> **Exercise**: The response must contain all of the entries, each one repeated exactly.

──────── Provided data ────────

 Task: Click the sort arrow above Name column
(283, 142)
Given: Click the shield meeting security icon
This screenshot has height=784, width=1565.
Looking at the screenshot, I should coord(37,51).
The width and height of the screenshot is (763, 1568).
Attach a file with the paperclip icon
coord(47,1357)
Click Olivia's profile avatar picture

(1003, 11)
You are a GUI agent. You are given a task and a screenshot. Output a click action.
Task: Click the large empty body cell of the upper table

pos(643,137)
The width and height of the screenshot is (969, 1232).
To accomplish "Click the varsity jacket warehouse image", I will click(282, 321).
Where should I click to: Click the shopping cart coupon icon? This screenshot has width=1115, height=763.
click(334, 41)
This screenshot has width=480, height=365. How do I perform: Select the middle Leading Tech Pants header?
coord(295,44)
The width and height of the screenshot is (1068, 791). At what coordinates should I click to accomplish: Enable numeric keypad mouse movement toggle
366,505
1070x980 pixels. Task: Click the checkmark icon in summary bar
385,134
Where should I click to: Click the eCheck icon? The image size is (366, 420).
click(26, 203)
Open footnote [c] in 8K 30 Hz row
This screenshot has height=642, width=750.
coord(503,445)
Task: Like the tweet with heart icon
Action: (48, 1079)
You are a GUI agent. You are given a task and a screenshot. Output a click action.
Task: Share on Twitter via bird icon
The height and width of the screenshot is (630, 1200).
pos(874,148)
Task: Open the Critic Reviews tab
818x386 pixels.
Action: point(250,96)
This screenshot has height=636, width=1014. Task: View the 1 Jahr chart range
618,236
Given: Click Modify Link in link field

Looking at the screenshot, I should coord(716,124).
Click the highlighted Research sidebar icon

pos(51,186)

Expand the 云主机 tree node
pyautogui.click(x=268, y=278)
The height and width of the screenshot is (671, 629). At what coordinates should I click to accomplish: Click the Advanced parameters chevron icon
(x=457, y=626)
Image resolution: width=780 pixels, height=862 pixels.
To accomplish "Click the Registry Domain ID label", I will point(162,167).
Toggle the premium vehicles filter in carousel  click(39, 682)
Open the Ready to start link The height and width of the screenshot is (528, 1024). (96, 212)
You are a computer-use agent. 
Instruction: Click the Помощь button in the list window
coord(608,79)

────────

> **Task solution**:
 Task: Click the sort arrow above Name column
(283, 142)
Given: Click the shield meeting security icon
This screenshot has height=784, width=1565.
Looking at the screenshot, I should coord(37,51).
The width and height of the screenshot is (763, 1568).
Attach a file with the paperclip icon
coord(47,1357)
Click Olivia's profile avatar picture

(1003, 11)
You are a GUI agent. You are given a task and a screenshot. Output a click action.
Task: Click the large empty body cell of the upper table

pos(643,137)
The width and height of the screenshot is (969, 1232).
To accomplish "Click the varsity jacket warehouse image", I will click(282, 321).
Where should I click to: Click the shopping cart coupon icon? This screenshot has width=1115, height=763.
click(334, 41)
This screenshot has width=480, height=365. How do I perform: Select the middle Leading Tech Pants header?
coord(295,44)
The width and height of the screenshot is (1068, 791). At what coordinates should I click to accomplish: Enable numeric keypad mouse movement toggle
366,505
1070x980 pixels. Task: Click the checkmark icon in summary bar
385,134
Where should I click to: Click the eCheck icon? The image size is (366, 420).
click(26, 203)
Open footnote [c] in 8K 30 Hz row
This screenshot has height=642, width=750.
coord(503,445)
Task: Like the tweet with heart icon
Action: (48, 1079)
You are a GUI agent. You are given a task and a screenshot. Output a click action.
Task: Share on Twitter via bird icon
The height and width of the screenshot is (630, 1200).
pos(874,148)
Task: Open the Critic Reviews tab
818x386 pixels.
Action: point(250,96)
This screenshot has height=636, width=1014. Task: View the 1 Jahr chart range
618,236
Given: Click Modify Link in link field

Looking at the screenshot, I should coord(716,124).
Click the highlighted Research sidebar icon

pos(51,186)

Expand the 云主机 tree node
pyautogui.click(x=268, y=278)
The height and width of the screenshot is (671, 629). At what coordinates should I click to accomplish: Click the Advanced parameters chevron icon
(x=457, y=626)
Image resolution: width=780 pixels, height=862 pixels.
To accomplish "Click the Registry Domain ID label", I will point(162,167).
Toggle the premium vehicles filter in carousel  click(39, 682)
Open the Ready to start link The height and width of the screenshot is (528, 1024). (96, 212)
You are a computer-use agent. 
Instruction: Click the Помощь button in the list window
coord(608,79)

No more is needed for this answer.